_ACTIONS TO TAKE_
**A)** Copy the part of the Utah wolf thread that begins at the words "But also this" and ends after the words "believe it or not.".
**B)** In the Utah wolf thread, give the username of every post dated in 2009.
**C)** Continue the Utah wolf thread from the point where it stops.
━━━ PASSAGE ━━━
# Wolf Hit Utah



## katorade (Sep 23, 2007)

Anyone else hear this but one of my family members friends. (I know I'm not sure I believe it either) he hit a radioed collared wolf with his vehicle, he couldn't believe what had happened and called the sheriff. The sheriff came out, and they ended up calling the DWR. He went to get his camera for pictures, and he came back and the wolf was gone, he said he couldn't find any evidence to proove he hit it. He talked to the DWR which denied a wolf being hit, but then told them he had a sheriff come out and he knows what he hit. Then after a little bit of telling the DWR he would tell the Newspaper(News). They told him it was a wolf.

Hit South of Deweyville. That's the best I can explain it.
Anyone else hear anything.


----------



## flyfisher117 (Jun 29, 2009)

Very well could be theese Idaho wolves are headed your way... And from what ive heard the DWR is trying to keep it as secret as they can

But also this story is hard to believe... The wolf just magically disappeared like many other animal/yeti/alien/chupacabra stories we hear Now days


----------



## Kdub (Sep 6, 2010)

Ksl just did a report of wolves being in Utah? Doesn't sound to me like the are tryin to keep it on the DL. I think it said something like 7 to 10 wolf sightings this year? They are here wether people believe it or not.


----------



## JERRY (Sep 30, 2007)

-8/- :EAT: Do Wolves taste good?


----------



## lunkerhunter2 (Nov 3, 2007)

He should have power braked on it for a while to make sure it was dead!


----------



## Wind In His Hair (Dec 31, 2009)

A werewolf perhaps? O-|-O


----------



## svmoose (Feb 28, 2008)

lunkerhunter2 said:


> He should have power braked on it for a while to make sure it was dead!


+1


----------



## Pops2 (Jul 28, 2010)

they are here. saw one on antelope island in 06. if i hadn't seen it about 30yds from two adult bison i would have assumed it was a coyote. but the bison were facing it down & it was freaking huge . it could easily look the bison eye to eye.


----------



## Bax* (Dec 14, 2008)

Well, if it was still alive. Its a good thing that the thing didnt wake up and bite him!


----------



## MadHunter (Nov 17, 2009)

What ever happened to Shoot, Shovel and Shutup? :roll:


----------



## Guest (Oct 10, 2010)

MadHunter said:


> What ever happened to Shoot, Shovel and Shutup? :roll:


+1 i plan on shooting every LARGE coyote i ever see


----------



## gitterdone81 (Sep 3, 2009)
━━━ GIVEN RECORDS ━━━
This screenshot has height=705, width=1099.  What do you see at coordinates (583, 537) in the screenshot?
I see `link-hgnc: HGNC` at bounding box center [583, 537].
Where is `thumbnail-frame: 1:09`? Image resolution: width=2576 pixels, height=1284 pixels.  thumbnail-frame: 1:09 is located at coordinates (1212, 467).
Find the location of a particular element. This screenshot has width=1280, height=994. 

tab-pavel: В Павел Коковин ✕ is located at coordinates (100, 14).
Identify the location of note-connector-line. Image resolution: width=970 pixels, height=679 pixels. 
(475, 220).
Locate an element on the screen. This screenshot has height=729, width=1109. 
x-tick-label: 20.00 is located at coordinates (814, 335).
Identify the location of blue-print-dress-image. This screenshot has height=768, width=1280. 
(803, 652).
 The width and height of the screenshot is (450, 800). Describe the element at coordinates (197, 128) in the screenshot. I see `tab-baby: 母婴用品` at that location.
━━━
_TASK ANSWERS_
**A)**
But also this story is hard to believe... The wolf just magically disappeared like many other animal/yeti/alien/chupacabra stories we hear Now days


----------



## Kdub (Sep 6, 2010)

Ksl just did a report of wolves being in Utah? Doesn't sound to me like the are tryin to keep it on the DL. I think it said something like 7 to 10 wolf sightings this year? They are here wether people believe it or not.

**B)** flyfisher117, Wind In His Hair, MadHunter, gitterdone81

**C)**
How do you think it disappeared?


----------



## fivexfive (Aug 21, 2010)

I saw what I truely believe to be a pair up in the east canyon area during the deer hunt. A big black one and a grey one, running right by the new gas line coming in from wyoming.


----------



## Deron (Nov 16, 2010)

Saw a wolf the opening morning of deer season 09. We were all set up waiting for the deer and this wolf came trotting by about 50 yards away. Didn't shoot him, didn't want to scare the deer. Should have shot him didn't get a deer anyway. I've seen many coyotes; this was no coyote. This was in Uintah county.


----------



## love2fishhunt (Jan 1, 2011)

A wolf was shot up Chalk Creek in Summit County last year. Chasing ranchers sheep. A neighbor of mine saw two in Round Valley, Morgan County last spring 100 yds off I-84. You remember the one that was caught in a trap in Morgan County 4 or 5 years ago too. The wolf was taken back to Yellowstone. It was #7 I believe from the Druid pack.


----------



## Jsw (Dec 5, 2010)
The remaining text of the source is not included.